By that logic we can say that $\frac{1}{\ln(x)}$ is larger than $\frac{1}{x}$ for all positive x's
This means that $\frac{1}{\ln(2)}+\frac{1}{\ln(3)}+\frac{1}{\ln(4)}+...$ is larger than $\frac{1}{2}+\frac{1}{3}+\frac{1}{4}+...$
We know that $\frac{1}{2}+\frac{1}{3}+\frac{1}{4}+...$ diverges and equals an infinite sum, and since $\frac{1}{\ln(2)}+\frac{1}{\ln(3)}+\frac{1}{\ln(4)}+...$ is larger than that infinite sum, we can conclude that $\frac{1}{\ln(2)}+\frac{1}{\ln(3)}+\frac{1}{\ln(4)}+...$ is an infinite sum.
This sum is of course divergent (as proved by others).
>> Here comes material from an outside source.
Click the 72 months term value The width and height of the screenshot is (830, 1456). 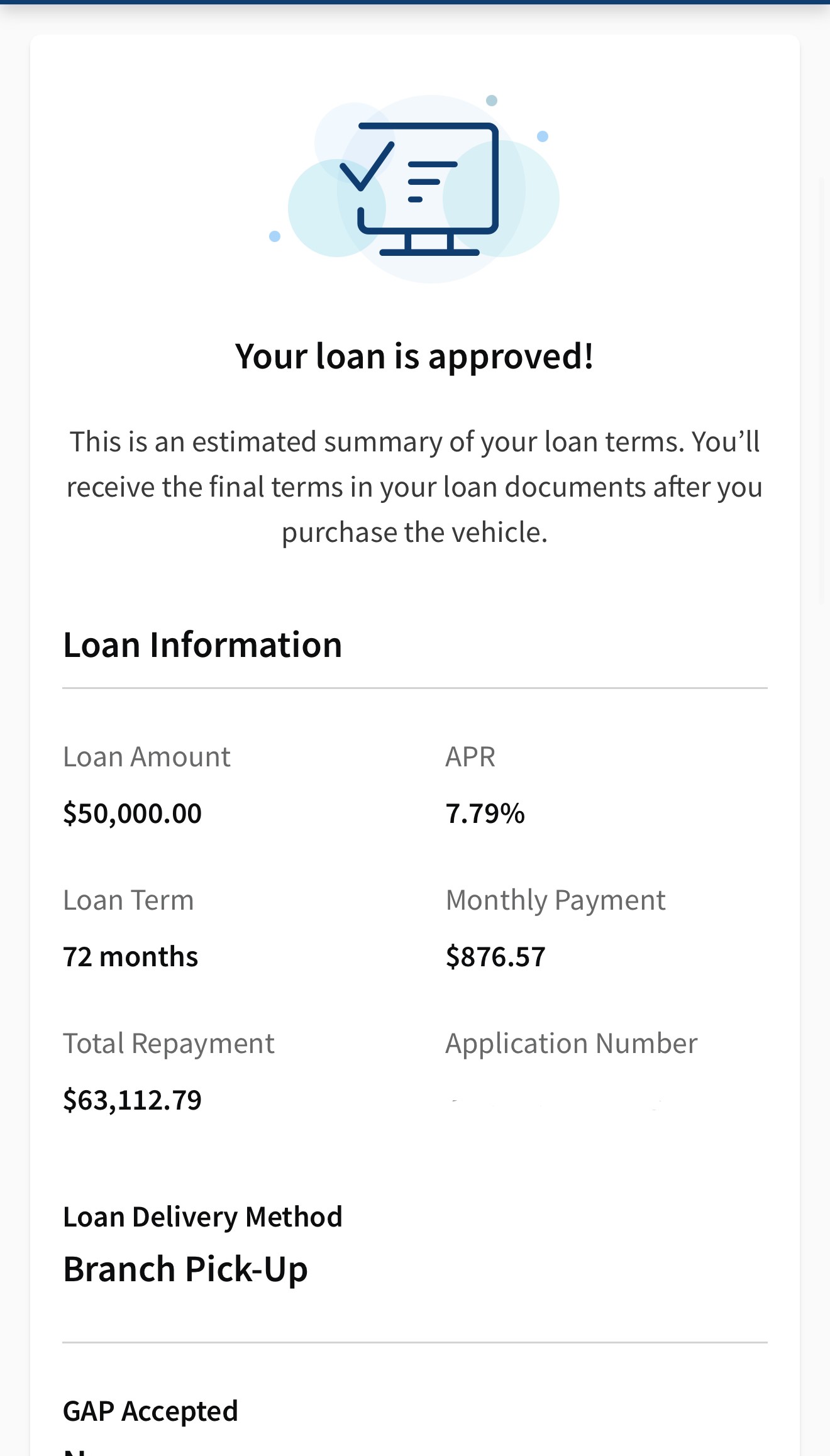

But the idea is probably to use zeta regularization and get a formal derivation like : \begin{align} \int_0^{\infty}(\zeta(x)-1)\,dx&=\int_0^{\infty} \sum_{n=2}^\infty \frac 1{n^x}\,dx\\ &=\sum_{n=2}^\infty \int_0^{\infty} e^{-x\ln(n)}\,dx\\ &=-\sum_{n=2}^\infty \left.\frac1{\ln(n)\,n^x}\right|_{x=0}^{\infty}\\ &=\sum_{n=2}^\infty \frac1{\ln(n)}\\ \end{align} From the simple pole of $\zeta(x)$ at $x=1$ we should write our 'regularized sum' as the Cauchy principal value of the integral : $$\sum_{n=2}^\infty \frac1{\ln(n)}=PV \int_0^{\infty}(\zeta(x)-1)\,dx\\=-0.243238342890980755415059\cdots$$ (if I didn't make an error...)
For numerical evaluation use $\displaystyle \lim_{N\to+\infty}\int_0^N \zeta(x)-1-\frac 1{x-1}\,dx+\ln(N-1)$.